Guido Echeverri


Han transcurrido casi 15 días y todavía no se apagan los ecos de la jornada electoral presidencial de los Estados Unidos. El tortuoso proceso electoral sigue zarandeando la estantería de la política mundial. Se agitan los mercados financieros, bullen las opiniones de los líderes internacionales, se crispan los sentimientos de los distintos actores políticos dentro y fuera de los Estados Unidos, y una como angustia larvada flota en la atmósfera creada por una situación que todavía no está resuelta definitivamente.
Antes del 3 de noviembre todo apuntaba a señalar que el triunfo del candidato demócrata estaba asegurado: lo decían las encuestas, la crisis irresoluta de la pandemia de la covid-19, el cuatrienio de Trump caracterizado por la provocación, el racismo, la xenofobia, las mentiras, el cinismo, la grosería y el desprecio por las instituciones democráticas y la evidencia científica.
Luego de cerrados los sitios de votación e iniciado el conteo, esa certeza fue desapareciendo.
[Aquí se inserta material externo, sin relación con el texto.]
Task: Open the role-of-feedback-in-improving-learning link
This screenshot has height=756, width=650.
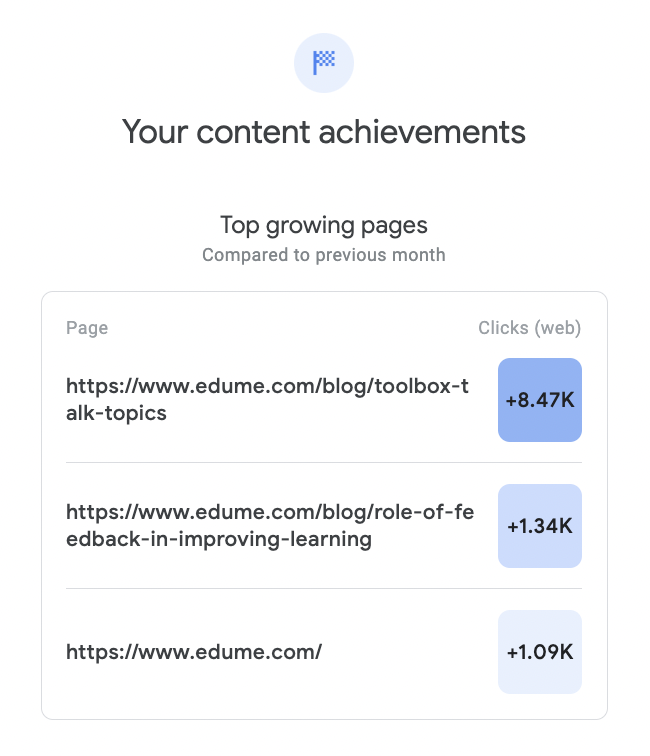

Cuando ya discurría la madrugada del 4 de noviembre, todo era muy confuso. A medida que se iban conociendo los resultados, parecía que el triunfador era Trump, más todavía cuando se aseguró las mayorías en el Estado de la Florida.
Muchos no logramos conciliar el sueño esa noche que creímos definitiva; nos preguntábamos con la angustia de la duda, ¿por qué el país que precipitó en 1775 la Revolución Americana que alumbró la primera democracia moderna, votaba masivamente por quien encarnaba como persona y como presidente valores muy distintos a los de la República?
El miércoles por la mañana, a medida que avanzaban los escrutinios, se fue aclarando el panorama y se hizo más evidente el triunfo del candidato Demócrata. Los resultados que ya contabilizaban muchos de los sufragios enviados por correo eran claramente favorables a Biden.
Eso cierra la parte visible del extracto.